Fight the FUD: Nutanix Erasure Coding Efficiency

Every now and again you will see one vendor put out information/statements about other vendors technology. 9 times out of 10 its either outdated , incorrect or a deliberate attempt to spread Fear Uncertainty and Doubt (FUD).

Today I discovered something on LinkedIn I thought I would respond too, especially as it was mostly by two sales guys (One Sales Engineer & One Sales Director) from one vendor and two other individuals from other vendors trying to spread FUD.

Two of these vendors according to Gartner, are niche players and the other vendor didn’t even make the quadrant shown below.

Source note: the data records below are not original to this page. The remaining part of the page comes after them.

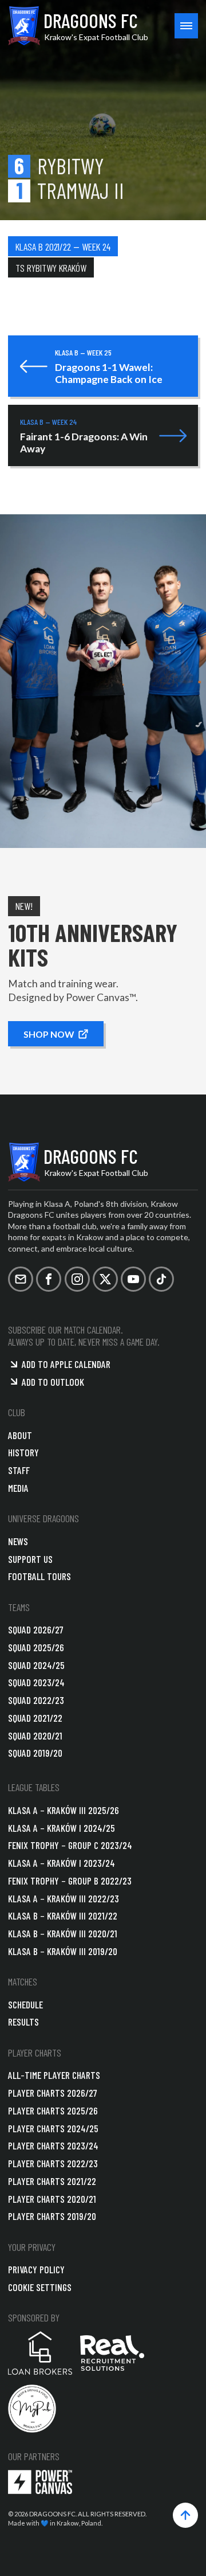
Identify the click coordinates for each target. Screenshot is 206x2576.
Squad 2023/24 (36, 1682)
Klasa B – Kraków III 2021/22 (62, 1915)
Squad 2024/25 (36, 1665)
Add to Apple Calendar (66, 1364)
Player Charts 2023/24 (53, 2145)
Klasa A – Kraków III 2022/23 (63, 1898)
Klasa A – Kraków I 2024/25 (61, 1827)
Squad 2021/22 (35, 1717)
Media (18, 1488)
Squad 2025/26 (36, 1647)
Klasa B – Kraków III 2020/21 (62, 1933)
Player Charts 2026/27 (52, 2092)
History (23, 1452)
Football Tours (39, 1576)
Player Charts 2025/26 (53, 2110)
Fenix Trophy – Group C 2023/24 (70, 1845)
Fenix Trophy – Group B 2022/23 (70, 1880)
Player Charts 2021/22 (52, 2181)
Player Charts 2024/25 (53, 2128)
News (18, 1541)
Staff (19, 1470)
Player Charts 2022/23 (53, 2163)
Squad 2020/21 (35, 1735)
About (20, 1435)
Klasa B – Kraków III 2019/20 (62, 1951)
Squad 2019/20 (35, 1752)
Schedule (25, 2004)
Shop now (48, 1033)
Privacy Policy (36, 2269)
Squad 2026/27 (36, 1629)
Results (23, 2021)
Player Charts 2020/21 (52, 2198)
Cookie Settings (40, 2287)
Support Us (30, 1559)
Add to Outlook (53, 1381)
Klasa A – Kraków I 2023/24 (61, 1862)
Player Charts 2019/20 (52, 2216)
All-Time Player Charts (54, 2075)
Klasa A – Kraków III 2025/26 (63, 1810)
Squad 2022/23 (36, 1700)
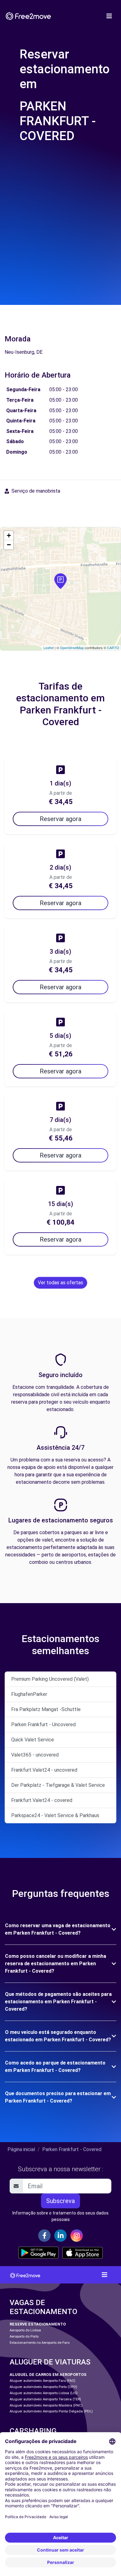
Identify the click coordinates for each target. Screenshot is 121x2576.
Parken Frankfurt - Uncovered (43, 1724)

intgegrated_systems_magic_quadrant_august_2015

Had the sales director simple googled Nutanix Erasure Coding he would have found the following articles which covers all of his questions and provides links to further articles on the topic. But hey, doing that would prevent him being able to spread FUD.

Nutanix – Erasure Coding (EC-X) Deep Dive

The above article refers to the below article which explains what data Nutanix EC-X will take effect on and discussed performance impact.

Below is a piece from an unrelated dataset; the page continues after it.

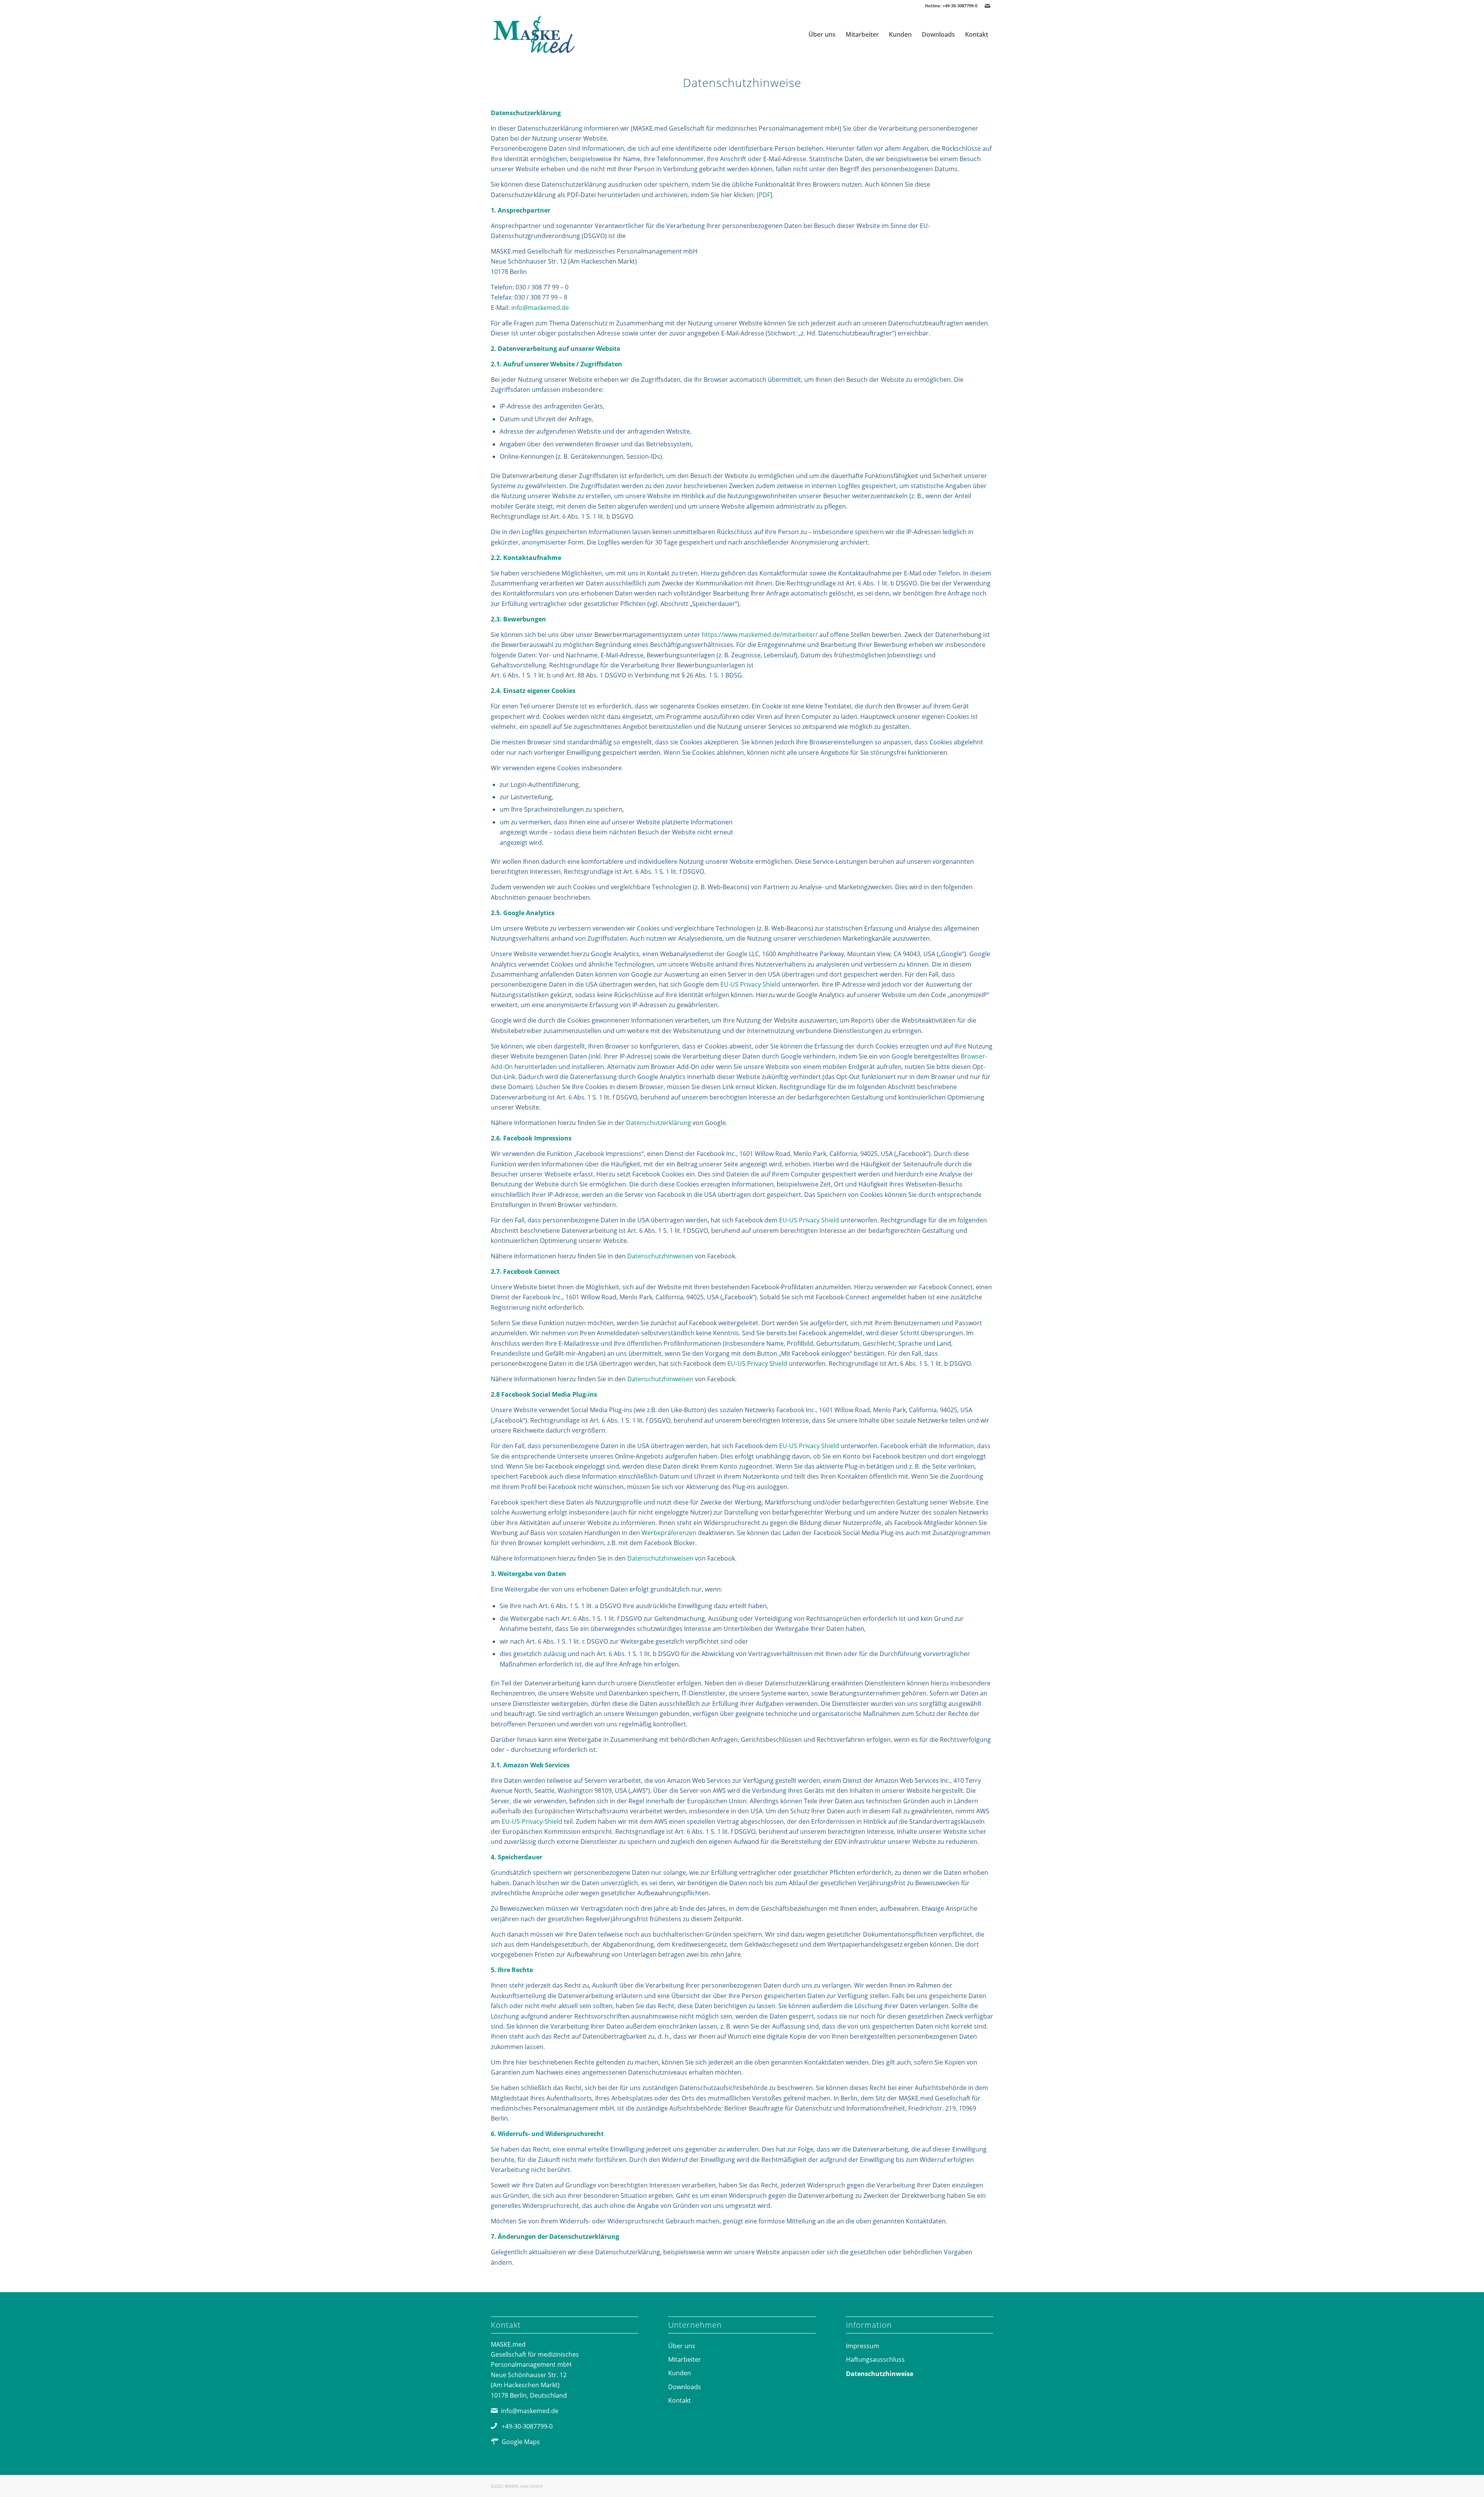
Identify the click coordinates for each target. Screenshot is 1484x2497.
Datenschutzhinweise (879, 2373)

What I/O will Nutanix Erasure coding (EC-X) take effect on?

But let’s quickly address each point and correct the mis-information:

The “problems” the sales director has with the technical implementation of Nutanix EC-X are as follows, I will respond in-line.

  • Nutanix gets to decide if the data is hot or cold.

Not sure how this is a problem, would he prefer customers have to manually select data to be considered cold? I think the distributed file system tracking what data hasn’t been written too is a very simple, accurate and totally automated way to decide what data to apply . After all Nutanix is making infrastructure invisible, so yes, We’ll put the engineering work in so the customers can just wear the Nutanix grin. (sorry that was cheesy!)

  • What happens when I need that data back in production…. I can’t read it natively, so I am going to have to completely rehydrate it to read it again?

EC-X does not remove the data from production! Data which has EC-X applied is not moved to a LUN (lol!). Data remains accessible in the same way it was prior to EC-X taking effect. On read I/O data is not rehydrated, EC-X is simply a more space efficient method of storing data while proving resiliency of N+1 or N+2. EC-X and RF are applied on the same container so the data is not moved when EC-X is applied.

  • I still have to buy enough storage to size my environment correctly the first time around, with no dedupe,no compression, no nothing… so I’m only making my storage last a bit longer to eke a little more life out of it. It is not solving the problem!

Firstly, without stating what “the problem” is, the statement has no context and is pointless FUD. However I can confirm EC-X works in addition to compression & dedupe both of which can be in-line or post process.  All three data reduction technologies also apply to both the SSD and SATA tiers, just to get in-front of any future FUD.

Nutanix recommends customers start small and scale as required since our platform scales so gracefully, but if a customer wants to size for 3-5 years up front (we would help them avoid this BTW) we make assumptions (like every vendor, BTW) as to typical data reduction savings based on the information we have about the customer workload, and size with suitable capacity for at least N+1 to enable fully automated self healing from a node failure.

  • I can only erasure code very certain, specific workloads. This could be a very small amount of data.

Nutanix EC-X can apply to ANY data stored on the Nutanix Distributed Storage Fabric. As per the Deep Dive post (which this guy clearly didn’t read), Nutanix chooses to apply EC-X to data which is write cold for 60 mins to avoid the inefficiencies of striping data across nodes then having to re-stripe it shortly after following a subsequent write I/O. RF2 (or RF3) is more efficient for write intensive workloads and because Nutanix understands this, we only apply EC-X to non write intensive I/O.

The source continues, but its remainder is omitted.